British neuroscientist

Heidi Johansen-Berg is a Professor of Cognitive Neuroscience and Director of the Wellcome Centre for Integrative Neuroimaging at the University of Oxford. She studies brain plasticity in the context of stroke rehabilitation and aging.

== Education and training ==
Johansen-Berg went to Waseley Hills High School in Rubery, Birmingham. She later received an undergraduate degree in experimental psychology and philosophy from St Edmund Hall at the University of Oxford, where she is now a fellow. She then stayed at Oxford to complete a 4-year DPhil in Neuroscience funded by the Wellcome Trust.

== Personal life ==
Heidi Johansen-Berg was born in Liverpool UK in 1974 from parents John and Joan Johansen-Berg. She has 2 brothers - Mark and Jake Johansen-Berg, and is married to Matthew Rushworth with whom they have two daughters.

== Achievements and awards ==
Johansen-Berg was the Chair of Organization for Human Brain Mapping in 2010–2011. In 2016 Johansen-Berg received a Wellcome Trust Principal Research Fellowship to support her work on neuroplasticity. She was elected a Fellow of the Academy of Medical Sciences in 2021 and a Fellow of the Royal Society in 2024.

== Research ==
Johansen-Berg has contributed to understanding of how stroke impacts the human brain and what rehabilitation strategies can help stroke patients.

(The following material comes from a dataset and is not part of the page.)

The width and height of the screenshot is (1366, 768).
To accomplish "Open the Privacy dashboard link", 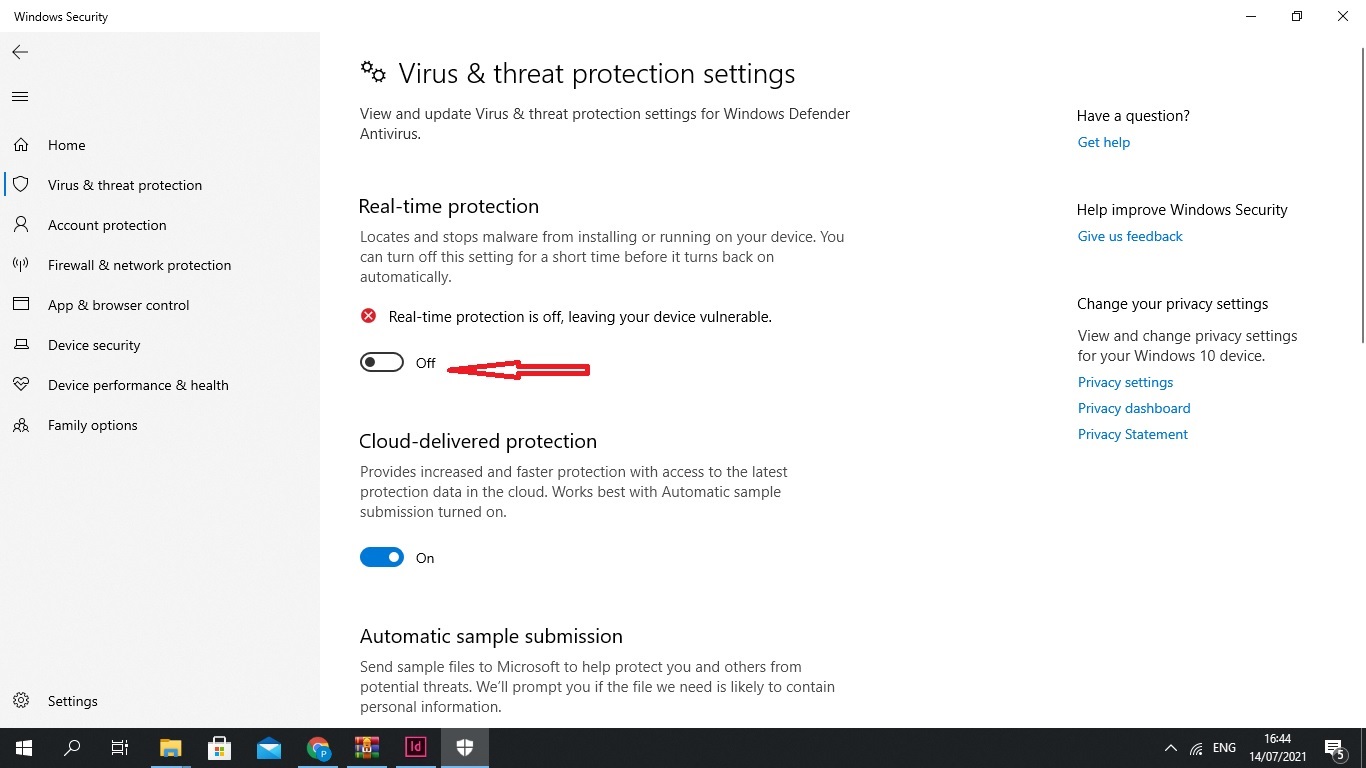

She published one of the first longitudinal fMRI stroke rehabilitation studies, showing that successful outcomes are associated with increased recruitment of specific motor areas. She also made early contributions to methods for tracing white matter pathways in the brain based on diffusion MRI, in particular developing the concept of a 'connectivity fingerprint' to parcellate neighbouring brain areas based upon their connections to other brain regions. She has been influential in the implementation of these methods in the FMRIB Software Library (FSL). Her current research focuses on white matter plasticity. Her group provided the first demonstration of white matter plasticity in the human brain; more recently, she has investigated the microstructural basis of this plasticity in rodent models.